Boy Scout Troop 79, located at Crozet United Methodist Church in Crozet, Virginia has a work project scheduled for February 22nd. Their objective is 100 full-day meal packets, according to Sandy Williams, speaking on behalf of the scouts. No group has ever assembled 100 full-day meals in one day, so this is going to be an exciting evening of energy and satisfaction of knowing that it is possible to make a genuine, positive impact in the lives of so many people.
Murray Elementary School (Ivy) Helping Hands Club, and their guidance leader, Jennifer LoCasale-Crouch, are presently fund-raising for food collection for an assembly and delivery session in March.
St. Paul's Episcopal Church Ivy Spirit Movers Sunday School assembled 20 meal packets on February 13th, and will present their project to the entire congregation at the February 20th worship service.
TJMC - UU children continue their productive ways with meal packet projects scheduled for February - March with an objective of 100 packets, and a similar objective in May. Their example is marvelous for other church groups to emulate.
The continued expansion of this Central Virginia IHS Meal Packet Program, which has now reached into several counties, is allowing for monetary contributions to be dedicated to a growing need for lodging support. Margaret Gorman is reviewing a "Rotation Map" for informing new participants as to those months when production of meal packets need an extra input.
However, full-day meal packets should contain items which have a solid shelf life for many, many months. Therefore, if a large number of packets is produced prior to the long summer or winter holiday breaks, which can effect scout and school club activities, then IHS is standing by for a call for pickup and delivery in any month which makes the activity convenient for all contributors.
Allow me to offer an example of how all of IHS objectives can come together with just one patient...
For purposes of privacy, in the not so distant past, a small child was released from the UVA Medical Center on a Friday. The child was here with a grandparent, with no funds for sustaining outside the hospital environment. The child needed a prescription filled for pickup at the hometown pharmacy over 300 miles away, but Medicaid offices were closed for extended assistance. The ride home by Medicaid taxi was not available until the following morning. The status was this: no funds for food, lodging, and medications until arrival at home.
The social worker on duty called the pharmacy in the child's hometown, and indicated some specifics, and IHS paid for the medication to assist for a few days until Medicaid could be engaged again on Monday. IHS immediately booked a hotel room for the night near the hospital. The social worker then obtained several meal packets from the social worker office to feed the child and grandparent through several days until securely back at home.

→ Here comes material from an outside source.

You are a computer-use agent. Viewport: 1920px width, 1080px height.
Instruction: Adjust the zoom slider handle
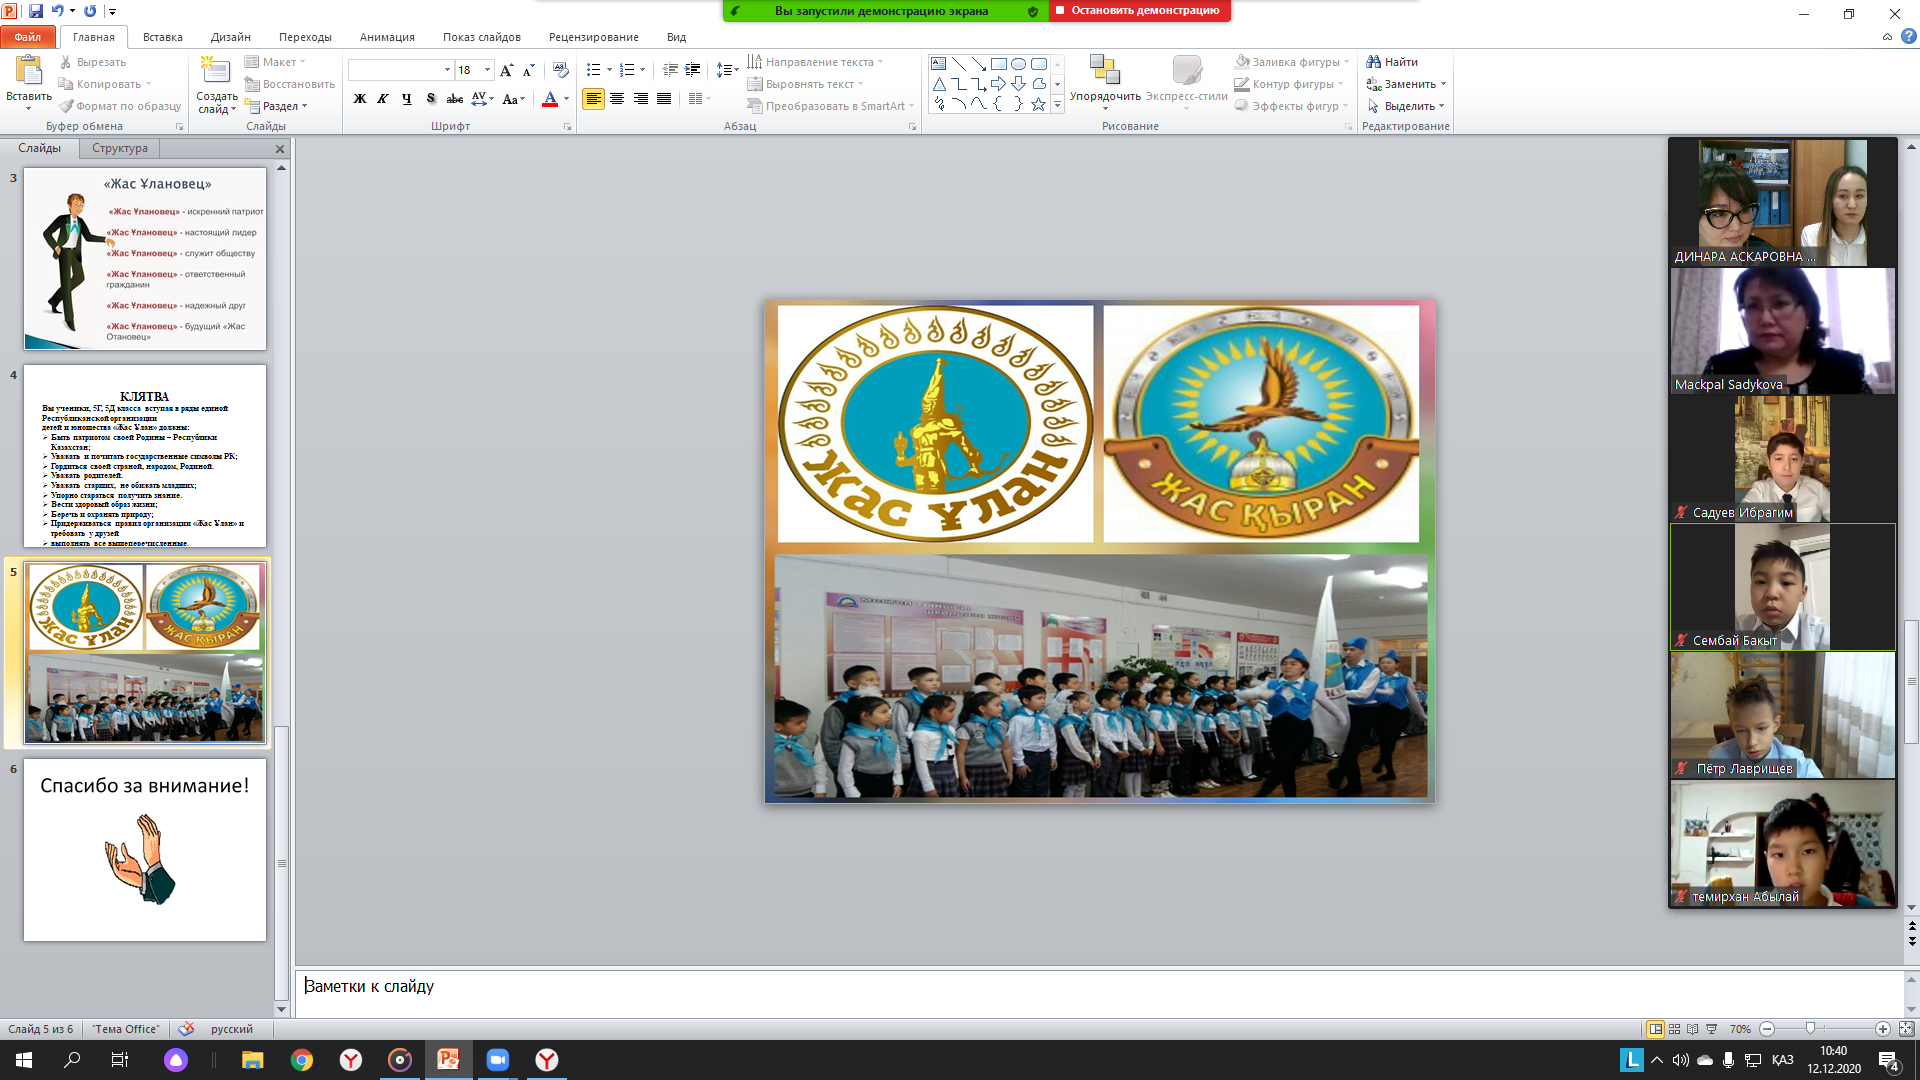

You may ask and rightfully so...how many meal packets are needed? A definitive answer is difficult, for the need is experienced in all of the UVA Clinics. Lack of nutrition reaches long and short term residents at UVA Hospitality House, caregivers in Ronald McDonald House, many family members who have come to be near a loved one in critical care, and many outpatients with only funds for travel to the UVA Cancer Center for treatment, etc. etc. Dawn Cleveland and Margaret Gorman reminded their children to remember that one person staying as a caregiver for 60 days needs 60 full-day meal packets. It is a sobering example, and presently the IHS objective must be prepared with no less than 300 full-day meals monthly.